For the last four months, Apalachin’s Rory Lavallee has been training for the Rock ‘N’ Roll Marathon in Washington D.C. She has put in countless hours and has worked tirelessly to prepare.
Whether it was getting up in the early morning, or going for a run in the dark after work, nothing was going to deter her from running the race come March 28.
That was until the coronavirus pandemic postponed major events all all over the country, including her marathon.
Facing the decision of what to do next, Lavallee says it was an easy and instant choice.
“Everything was getting canceled around that time. And so, I decided before it even got canceled that no matter what, I was still going to run my 26.2 miles, whether it was in a real race, or by myself on the road,” says Lavallee.
And that’s exactly what she did.
On the same day she was set to run in the nation’s capital, she instead took to the streets of Apalachin to get in her mileage.
Beginning around 7:30 AM, Lavallee ran several laps around the Old Owego Road area down 434.
While she had some company for almost half the race, she still ran the majority surrounded only by trees, passing cars, and homemade fans.
“Mentally was definitely the hardest part, especially in the beginning because part of me just didn’t want to do it. As I got started, I could think, oh I can just stop. Once it got further along, I was like well I’ve come that far, might as well keep going.”
However, Lavallee persevered and finished with a time of three hours, thirty-seven minutes, and eighteen seconds, a terrific time for her first marathon.
It even came with an awards ceremony.
I was lucky enough to be a part of it as her crew member, giving her fuel, water, and of course, support. I also chronicled her race via Facebook and Instagram for friends and family to follow along, leading to an outpour of support and love.
“I was definitely surprised by how many people reached out. It was really wonderful to get that kind of support, granted, I found out afterwards.
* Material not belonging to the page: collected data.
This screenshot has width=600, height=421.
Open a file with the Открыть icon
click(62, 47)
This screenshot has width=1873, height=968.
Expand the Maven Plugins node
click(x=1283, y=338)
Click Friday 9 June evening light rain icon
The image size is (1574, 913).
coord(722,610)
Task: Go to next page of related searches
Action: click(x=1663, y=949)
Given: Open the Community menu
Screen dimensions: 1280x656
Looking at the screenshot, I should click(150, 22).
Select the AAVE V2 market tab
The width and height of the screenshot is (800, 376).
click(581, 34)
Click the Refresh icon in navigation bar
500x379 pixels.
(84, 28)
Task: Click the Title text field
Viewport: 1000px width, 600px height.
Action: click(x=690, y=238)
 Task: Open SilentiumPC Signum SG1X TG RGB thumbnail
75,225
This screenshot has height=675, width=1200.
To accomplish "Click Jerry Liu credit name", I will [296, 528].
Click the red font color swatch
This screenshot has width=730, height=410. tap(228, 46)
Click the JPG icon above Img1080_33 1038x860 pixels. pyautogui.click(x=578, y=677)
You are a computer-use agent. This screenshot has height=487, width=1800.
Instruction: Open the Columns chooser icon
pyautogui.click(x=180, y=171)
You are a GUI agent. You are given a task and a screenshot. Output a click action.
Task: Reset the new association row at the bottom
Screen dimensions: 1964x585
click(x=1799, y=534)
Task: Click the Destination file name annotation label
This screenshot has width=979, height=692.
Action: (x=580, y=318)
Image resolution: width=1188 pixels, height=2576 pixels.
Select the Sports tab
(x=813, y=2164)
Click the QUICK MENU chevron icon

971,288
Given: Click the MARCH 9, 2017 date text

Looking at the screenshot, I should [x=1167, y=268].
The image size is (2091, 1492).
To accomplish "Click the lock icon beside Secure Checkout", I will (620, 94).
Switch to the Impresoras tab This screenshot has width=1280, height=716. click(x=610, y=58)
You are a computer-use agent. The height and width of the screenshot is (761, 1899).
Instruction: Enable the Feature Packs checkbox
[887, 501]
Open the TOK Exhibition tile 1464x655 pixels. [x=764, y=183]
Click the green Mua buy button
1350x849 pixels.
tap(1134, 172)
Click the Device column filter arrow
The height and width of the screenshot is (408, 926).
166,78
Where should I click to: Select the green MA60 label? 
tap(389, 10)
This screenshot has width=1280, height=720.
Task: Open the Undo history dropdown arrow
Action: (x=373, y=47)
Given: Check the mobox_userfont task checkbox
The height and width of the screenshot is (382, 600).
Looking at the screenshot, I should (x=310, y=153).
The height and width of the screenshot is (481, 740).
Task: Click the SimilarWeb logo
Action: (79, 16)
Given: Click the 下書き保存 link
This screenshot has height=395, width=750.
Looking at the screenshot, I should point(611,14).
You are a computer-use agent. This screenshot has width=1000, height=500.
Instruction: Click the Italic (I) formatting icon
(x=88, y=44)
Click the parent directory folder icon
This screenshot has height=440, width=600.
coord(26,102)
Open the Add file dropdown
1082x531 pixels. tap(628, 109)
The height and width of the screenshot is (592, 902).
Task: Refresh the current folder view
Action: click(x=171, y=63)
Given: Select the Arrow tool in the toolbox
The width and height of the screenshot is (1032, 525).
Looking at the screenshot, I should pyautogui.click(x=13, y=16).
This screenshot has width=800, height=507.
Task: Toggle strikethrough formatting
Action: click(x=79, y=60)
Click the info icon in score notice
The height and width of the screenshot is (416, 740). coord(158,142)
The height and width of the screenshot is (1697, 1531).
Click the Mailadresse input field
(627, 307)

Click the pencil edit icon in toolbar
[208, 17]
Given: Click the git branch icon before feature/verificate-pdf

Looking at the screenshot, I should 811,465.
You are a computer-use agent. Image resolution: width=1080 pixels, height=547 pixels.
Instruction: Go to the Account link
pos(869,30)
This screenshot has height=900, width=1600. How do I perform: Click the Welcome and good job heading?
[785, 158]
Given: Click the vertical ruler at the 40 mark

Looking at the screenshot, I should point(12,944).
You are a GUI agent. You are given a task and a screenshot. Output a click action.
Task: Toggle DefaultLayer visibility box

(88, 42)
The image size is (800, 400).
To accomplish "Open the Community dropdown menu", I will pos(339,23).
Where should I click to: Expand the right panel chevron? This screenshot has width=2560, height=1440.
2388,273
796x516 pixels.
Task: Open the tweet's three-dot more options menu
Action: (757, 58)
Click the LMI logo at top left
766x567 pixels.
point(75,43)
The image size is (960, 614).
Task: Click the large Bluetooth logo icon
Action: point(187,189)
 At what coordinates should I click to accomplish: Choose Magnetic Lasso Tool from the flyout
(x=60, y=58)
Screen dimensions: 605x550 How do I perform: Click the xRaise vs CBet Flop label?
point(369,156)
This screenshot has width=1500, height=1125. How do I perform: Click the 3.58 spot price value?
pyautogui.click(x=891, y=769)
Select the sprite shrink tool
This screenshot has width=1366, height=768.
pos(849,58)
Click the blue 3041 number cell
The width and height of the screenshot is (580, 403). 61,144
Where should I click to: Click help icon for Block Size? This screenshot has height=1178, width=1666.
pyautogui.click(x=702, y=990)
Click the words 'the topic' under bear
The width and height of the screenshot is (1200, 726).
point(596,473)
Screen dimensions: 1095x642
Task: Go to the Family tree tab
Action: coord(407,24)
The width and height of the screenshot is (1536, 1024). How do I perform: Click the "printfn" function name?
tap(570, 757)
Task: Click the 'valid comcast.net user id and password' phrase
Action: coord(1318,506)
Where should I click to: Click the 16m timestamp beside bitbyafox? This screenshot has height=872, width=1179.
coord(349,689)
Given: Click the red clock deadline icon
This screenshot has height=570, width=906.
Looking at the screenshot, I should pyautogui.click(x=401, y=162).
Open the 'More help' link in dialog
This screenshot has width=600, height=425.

But, still, it was really awesome to see that everyone was following and cheering me on, mentally, while I was doing it,” says Lavallee.
She was also thankful for her incredible husband’s help, but has latched onto a memory she will hold over my head for years to come.
“He was, actually, quite wonderful. Minus the salt pill that he dropped because that cost me nine seconds,” says Lavallee.
If nine seconds lost was the biggest downside to a lifelong memory, that’s a tradeoff we’ll both take.
After not getting the opportunity this time around, Lavallee is already planning on running the DC Marathon come next spring.